### WORK TO COMPLETE
Copy exactly the stretch of data below from the line with "Click the percentage discount input field" through the line with "The width and height of the screenshot is (474, 389).", including both of those lines.
::::::::
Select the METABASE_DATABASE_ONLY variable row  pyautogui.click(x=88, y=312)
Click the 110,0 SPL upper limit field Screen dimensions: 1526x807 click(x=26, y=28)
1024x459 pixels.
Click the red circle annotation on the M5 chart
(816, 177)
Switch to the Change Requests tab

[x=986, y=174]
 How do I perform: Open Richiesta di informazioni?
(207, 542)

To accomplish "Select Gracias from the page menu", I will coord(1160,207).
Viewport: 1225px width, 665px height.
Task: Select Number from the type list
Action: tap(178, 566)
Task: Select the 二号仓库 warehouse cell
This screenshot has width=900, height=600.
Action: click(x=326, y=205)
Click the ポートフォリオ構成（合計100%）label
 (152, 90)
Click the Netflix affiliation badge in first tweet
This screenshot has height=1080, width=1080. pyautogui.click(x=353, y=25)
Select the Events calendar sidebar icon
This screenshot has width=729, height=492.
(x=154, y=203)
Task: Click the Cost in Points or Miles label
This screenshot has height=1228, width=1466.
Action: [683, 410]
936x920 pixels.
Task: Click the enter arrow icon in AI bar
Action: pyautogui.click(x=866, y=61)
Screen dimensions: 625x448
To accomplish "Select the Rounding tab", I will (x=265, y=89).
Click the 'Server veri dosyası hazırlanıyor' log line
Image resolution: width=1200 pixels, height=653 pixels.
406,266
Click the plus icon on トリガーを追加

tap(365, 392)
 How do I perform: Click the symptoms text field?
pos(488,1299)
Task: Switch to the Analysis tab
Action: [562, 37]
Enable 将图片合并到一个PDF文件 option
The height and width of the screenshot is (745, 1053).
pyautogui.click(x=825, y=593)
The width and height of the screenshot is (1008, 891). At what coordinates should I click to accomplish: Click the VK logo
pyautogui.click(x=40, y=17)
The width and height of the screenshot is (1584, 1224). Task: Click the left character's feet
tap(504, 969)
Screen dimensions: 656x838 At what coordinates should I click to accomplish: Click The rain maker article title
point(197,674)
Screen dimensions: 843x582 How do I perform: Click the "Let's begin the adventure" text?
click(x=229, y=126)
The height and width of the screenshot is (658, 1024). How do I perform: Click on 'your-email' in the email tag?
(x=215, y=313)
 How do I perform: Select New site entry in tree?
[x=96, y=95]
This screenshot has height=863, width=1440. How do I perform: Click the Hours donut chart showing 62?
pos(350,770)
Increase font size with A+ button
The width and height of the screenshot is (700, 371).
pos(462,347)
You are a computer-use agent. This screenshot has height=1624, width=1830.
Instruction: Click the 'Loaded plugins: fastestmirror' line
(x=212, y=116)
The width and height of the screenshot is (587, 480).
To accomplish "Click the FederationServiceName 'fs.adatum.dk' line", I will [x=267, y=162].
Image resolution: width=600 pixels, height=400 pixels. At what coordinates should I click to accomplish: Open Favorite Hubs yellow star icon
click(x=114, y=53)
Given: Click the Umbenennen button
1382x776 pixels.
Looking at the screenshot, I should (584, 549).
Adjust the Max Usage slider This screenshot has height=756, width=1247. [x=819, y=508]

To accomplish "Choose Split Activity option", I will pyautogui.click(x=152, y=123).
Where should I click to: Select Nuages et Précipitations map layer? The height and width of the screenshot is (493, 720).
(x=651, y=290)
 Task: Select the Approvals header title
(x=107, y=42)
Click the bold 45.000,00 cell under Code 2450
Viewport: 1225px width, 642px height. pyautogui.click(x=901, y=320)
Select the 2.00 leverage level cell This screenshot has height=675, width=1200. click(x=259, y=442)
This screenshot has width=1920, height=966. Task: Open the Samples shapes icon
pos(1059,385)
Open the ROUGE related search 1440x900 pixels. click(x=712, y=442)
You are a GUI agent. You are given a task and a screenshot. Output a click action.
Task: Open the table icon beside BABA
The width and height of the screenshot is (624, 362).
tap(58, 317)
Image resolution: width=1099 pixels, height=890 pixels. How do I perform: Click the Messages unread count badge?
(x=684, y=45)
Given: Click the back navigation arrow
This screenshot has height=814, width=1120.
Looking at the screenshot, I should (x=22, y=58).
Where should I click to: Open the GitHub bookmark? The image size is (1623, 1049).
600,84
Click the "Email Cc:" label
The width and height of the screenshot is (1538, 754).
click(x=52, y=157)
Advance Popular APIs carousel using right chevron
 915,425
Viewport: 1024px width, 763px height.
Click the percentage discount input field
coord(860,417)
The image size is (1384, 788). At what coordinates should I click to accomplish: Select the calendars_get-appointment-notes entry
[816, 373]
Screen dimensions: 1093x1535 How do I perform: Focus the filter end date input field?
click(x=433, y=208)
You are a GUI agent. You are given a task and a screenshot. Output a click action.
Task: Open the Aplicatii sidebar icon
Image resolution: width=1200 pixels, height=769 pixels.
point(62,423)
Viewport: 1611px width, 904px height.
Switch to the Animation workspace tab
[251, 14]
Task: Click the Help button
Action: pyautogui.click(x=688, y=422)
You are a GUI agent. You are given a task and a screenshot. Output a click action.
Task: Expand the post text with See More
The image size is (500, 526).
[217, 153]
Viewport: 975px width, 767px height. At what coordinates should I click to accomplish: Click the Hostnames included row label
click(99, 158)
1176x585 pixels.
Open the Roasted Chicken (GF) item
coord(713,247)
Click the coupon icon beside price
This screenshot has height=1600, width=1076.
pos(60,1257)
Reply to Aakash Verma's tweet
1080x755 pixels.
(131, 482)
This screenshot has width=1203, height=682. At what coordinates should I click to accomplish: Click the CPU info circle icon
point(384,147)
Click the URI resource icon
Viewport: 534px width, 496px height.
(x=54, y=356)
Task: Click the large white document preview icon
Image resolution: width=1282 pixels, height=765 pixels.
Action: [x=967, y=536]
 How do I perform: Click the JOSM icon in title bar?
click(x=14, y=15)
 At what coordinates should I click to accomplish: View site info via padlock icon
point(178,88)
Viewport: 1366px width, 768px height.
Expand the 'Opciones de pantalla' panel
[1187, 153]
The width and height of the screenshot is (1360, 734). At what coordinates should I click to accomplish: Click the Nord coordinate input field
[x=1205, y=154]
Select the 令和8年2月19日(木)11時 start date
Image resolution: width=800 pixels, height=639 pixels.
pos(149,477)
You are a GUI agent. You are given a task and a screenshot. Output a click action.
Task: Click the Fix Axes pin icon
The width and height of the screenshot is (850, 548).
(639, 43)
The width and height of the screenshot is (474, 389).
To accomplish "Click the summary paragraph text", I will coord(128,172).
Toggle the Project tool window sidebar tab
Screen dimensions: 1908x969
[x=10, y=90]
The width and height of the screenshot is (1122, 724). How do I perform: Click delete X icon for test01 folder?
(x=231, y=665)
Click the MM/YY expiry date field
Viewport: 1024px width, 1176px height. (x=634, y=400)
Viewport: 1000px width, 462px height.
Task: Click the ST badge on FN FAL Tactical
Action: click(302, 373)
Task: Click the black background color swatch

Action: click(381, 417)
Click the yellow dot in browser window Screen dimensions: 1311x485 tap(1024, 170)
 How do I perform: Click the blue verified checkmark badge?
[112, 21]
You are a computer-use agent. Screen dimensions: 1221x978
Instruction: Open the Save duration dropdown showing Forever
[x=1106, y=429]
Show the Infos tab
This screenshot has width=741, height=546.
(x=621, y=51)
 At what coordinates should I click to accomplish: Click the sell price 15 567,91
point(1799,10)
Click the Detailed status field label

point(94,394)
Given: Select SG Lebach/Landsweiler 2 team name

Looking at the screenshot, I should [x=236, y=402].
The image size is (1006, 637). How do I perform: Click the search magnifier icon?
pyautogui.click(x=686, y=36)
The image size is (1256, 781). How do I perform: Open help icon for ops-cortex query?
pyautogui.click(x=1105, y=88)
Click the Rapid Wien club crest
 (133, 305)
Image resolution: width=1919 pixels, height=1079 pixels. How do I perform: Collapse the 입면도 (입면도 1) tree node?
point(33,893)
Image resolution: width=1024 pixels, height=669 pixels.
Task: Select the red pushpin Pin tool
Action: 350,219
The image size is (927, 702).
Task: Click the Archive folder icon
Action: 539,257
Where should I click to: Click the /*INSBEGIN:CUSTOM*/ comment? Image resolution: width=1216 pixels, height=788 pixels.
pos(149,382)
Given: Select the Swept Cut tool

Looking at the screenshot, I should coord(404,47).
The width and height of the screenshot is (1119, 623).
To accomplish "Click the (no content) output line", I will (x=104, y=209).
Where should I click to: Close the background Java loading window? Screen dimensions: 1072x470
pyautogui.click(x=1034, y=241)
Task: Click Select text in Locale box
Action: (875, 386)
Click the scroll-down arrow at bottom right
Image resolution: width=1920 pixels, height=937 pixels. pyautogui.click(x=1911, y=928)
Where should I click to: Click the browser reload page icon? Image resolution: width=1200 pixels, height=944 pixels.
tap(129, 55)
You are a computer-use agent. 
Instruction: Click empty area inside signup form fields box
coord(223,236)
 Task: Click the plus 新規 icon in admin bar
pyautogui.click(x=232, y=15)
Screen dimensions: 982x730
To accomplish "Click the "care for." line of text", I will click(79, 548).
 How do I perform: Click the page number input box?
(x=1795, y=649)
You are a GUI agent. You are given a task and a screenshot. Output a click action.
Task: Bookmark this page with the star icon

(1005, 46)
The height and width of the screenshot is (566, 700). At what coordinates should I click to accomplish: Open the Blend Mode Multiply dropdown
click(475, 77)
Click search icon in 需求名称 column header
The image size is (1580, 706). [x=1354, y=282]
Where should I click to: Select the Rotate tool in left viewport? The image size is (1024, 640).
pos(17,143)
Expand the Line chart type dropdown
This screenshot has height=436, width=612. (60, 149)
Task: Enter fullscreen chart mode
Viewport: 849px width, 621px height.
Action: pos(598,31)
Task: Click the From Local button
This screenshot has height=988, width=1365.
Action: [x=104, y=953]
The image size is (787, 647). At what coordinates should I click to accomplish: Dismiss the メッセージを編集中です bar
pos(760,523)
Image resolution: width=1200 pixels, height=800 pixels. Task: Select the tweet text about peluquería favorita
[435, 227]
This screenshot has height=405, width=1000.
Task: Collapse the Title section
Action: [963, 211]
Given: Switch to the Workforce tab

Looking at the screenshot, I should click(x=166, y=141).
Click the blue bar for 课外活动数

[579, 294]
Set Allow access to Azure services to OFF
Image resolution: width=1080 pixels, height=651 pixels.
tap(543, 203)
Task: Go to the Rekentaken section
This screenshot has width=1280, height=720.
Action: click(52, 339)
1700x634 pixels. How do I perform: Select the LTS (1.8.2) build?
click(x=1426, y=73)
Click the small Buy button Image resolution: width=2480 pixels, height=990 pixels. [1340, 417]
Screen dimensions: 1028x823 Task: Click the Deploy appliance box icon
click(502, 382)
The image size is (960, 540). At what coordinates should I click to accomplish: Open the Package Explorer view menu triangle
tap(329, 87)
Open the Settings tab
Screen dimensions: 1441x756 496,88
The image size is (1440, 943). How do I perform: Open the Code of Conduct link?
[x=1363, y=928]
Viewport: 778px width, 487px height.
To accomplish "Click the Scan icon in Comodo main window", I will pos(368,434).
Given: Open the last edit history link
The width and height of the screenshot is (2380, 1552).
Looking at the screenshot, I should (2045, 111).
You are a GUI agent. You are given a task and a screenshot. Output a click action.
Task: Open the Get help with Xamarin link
::::::::
### REPLY
Click the percentage discount input field
coord(860,417)
The image size is (1384, 788). At what coordinates should I click to accomplish: Select the calendars_get-appointment-notes entry
[816, 373]
Screen dimensions: 1093x1535 How do I perform: Focus the filter end date input field?
click(x=433, y=208)
You are a GUI agent. You are given a task and a screenshot. Output a click action.
Task: Open the Aplicatii sidebar icon
Image resolution: width=1200 pixels, height=769 pixels.
point(62,423)
Viewport: 1611px width, 904px height.
Switch to the Animation workspace tab
[251, 14]
Task: Click the Help button
Action: pyautogui.click(x=688, y=422)
You are a GUI agent. You are given a task and a screenshot. Output a click action.
Task: Expand the post text with See More
The image size is (500, 526).
[217, 153]
Viewport: 975px width, 767px height. At what coordinates should I click to accomplish: Click the Hostnames included row label
click(99, 158)
1176x585 pixels.
Open the Roasted Chicken (GF) item
coord(713,247)
Click the coupon icon beside price
This screenshot has height=1600, width=1076.
pos(60,1257)
Reply to Aakash Verma's tweet
1080x755 pixels.
(131, 482)
This screenshot has width=1203, height=682. At what coordinates should I click to accomplish: Click the CPU info circle icon
point(384,147)
Click the URI resource icon
Viewport: 534px width, 496px height.
(x=54, y=356)
Task: Click the large white document preview icon
Image resolution: width=1282 pixels, height=765 pixels.
Action: [x=967, y=536]
 How do I perform: Click the JOSM icon in title bar?
click(x=14, y=15)
 At what coordinates should I click to accomplish: View site info via padlock icon
point(178,88)
Viewport: 1366px width, 768px height.
Expand the 'Opciones de pantalla' panel
[1187, 153]
The width and height of the screenshot is (1360, 734). At what coordinates should I click to accomplish: Click the Nord coordinate input field
[x=1205, y=154]
Select the 令和8年2月19日(木)11時 start date
Image resolution: width=800 pixels, height=639 pixels.
pos(149,477)
You are a GUI agent. You are given a task and a screenshot. Output a click action.
Task: Click the Fix Axes pin icon
The width and height of the screenshot is (850, 548).
(639, 43)
The width and height of the screenshot is (474, 389).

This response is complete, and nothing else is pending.